EXCERPTED TEXT:
********

The results have shown a trade-off between the incoherent and the coherent architectures. On one hand, the coherent RC architecture allows physical coupling between the reservoir nodes and prevents the use of additional computational resources needed to perform the multiplication of the adjacency matrix with the RC’s state vector, which considerably slows down the processing speed as the reservoir scales up. On the other hand, our results have shown that the incoherent configuration outperforms the coherent configuration in all benchmark tasks tested, but at the cost of processing speed. Furthermore, we have found that the incoherent configuration can exhibit a large memory capacity while the coherent configuration have shown comparatively low (five to tenfold lower) memory capacity for all the hyper-parameters sets explored. Based on our simulations, we have found that the coherent configuration is more sensitive to quantization noise generated by low-bit resolution imposed by the physical component than the incoherent configuration. In particular, the incoherent configuration shows very-high robustness as no visible difference in performance between the 8-bit and 64-bit quantization were observed. The coherent configuration shows a more significant resilience to phase noise compared to the incoherent configuration; a reverse scenario is observed for intensity noise with a better resilience for the incoherent configuration.

********

RECORDED INFORMATION:
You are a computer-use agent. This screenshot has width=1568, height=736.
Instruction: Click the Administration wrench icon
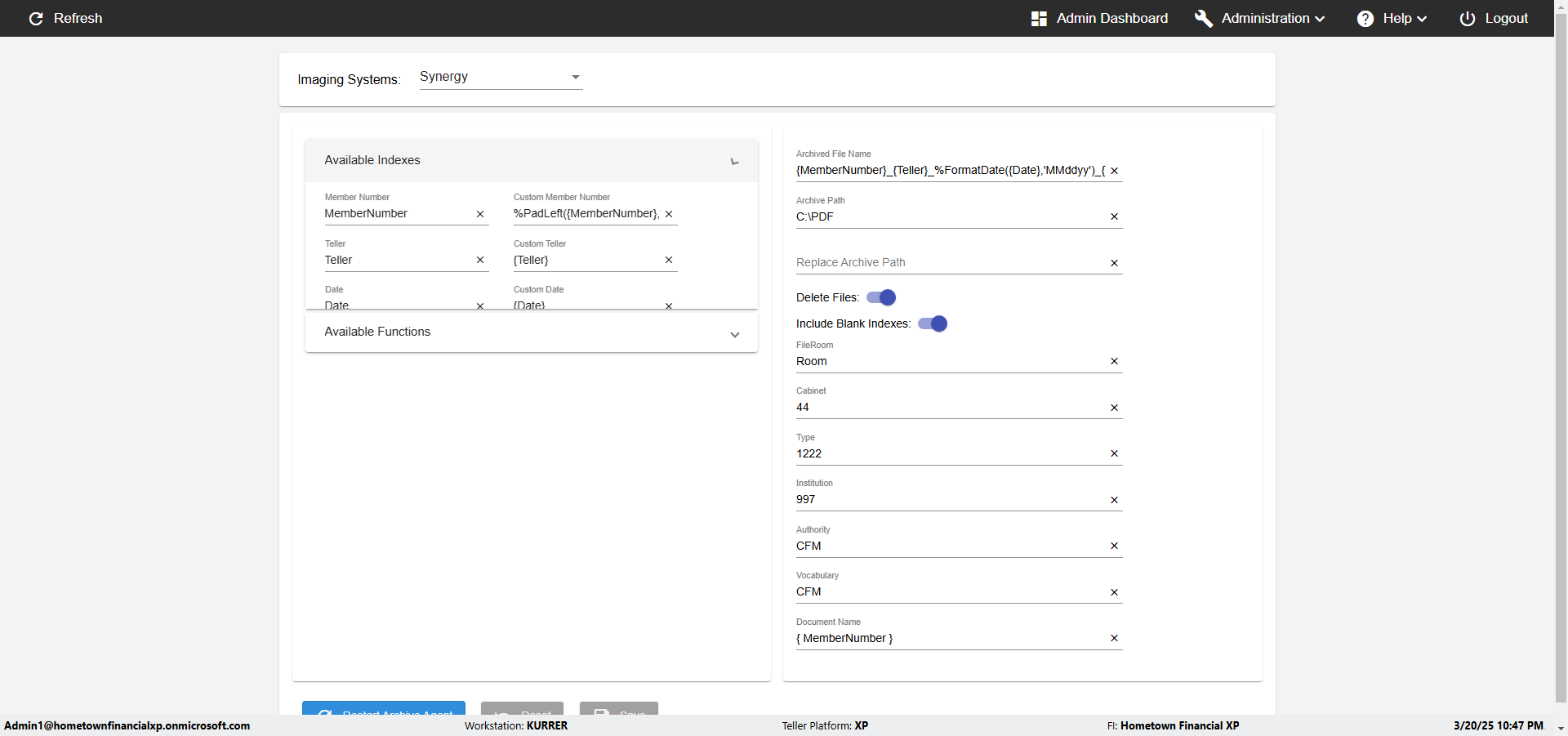click(1203, 19)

********

EXERCISE: Write what comes next in the text comparing coherent and incoherent reservoir computing architectures, picking up after its final sentence. The data above come from a different source than the text.

RESULT OF THE EXERCISE:
The clear origin for the difference in performance induced by the optical coherence remains an open question. Based on our mathematical modeling, at a given network size, the coherent configuration with its interference pattern has a more complex nonlinearity in comparison to the incoherent configuration. This could potentially trigger the variance-bias trade-off, an effect known in Machine Learning to link the difficulty for increasingly complex mathematical models to generalize [44]. Further investigations along this line of reasoning coupled with the use of task-independent metrics, such as the computational ability, could provide additional insight towards answering this question.

In summary, our result has unveiled the impact of optical coherence on the processing capabilities of RC systems with similar structures on demanding computer-vision tasks; this will potentially pave the way towards informed design-choices and optimization of future large-scale, free-space, photonic RC architectures.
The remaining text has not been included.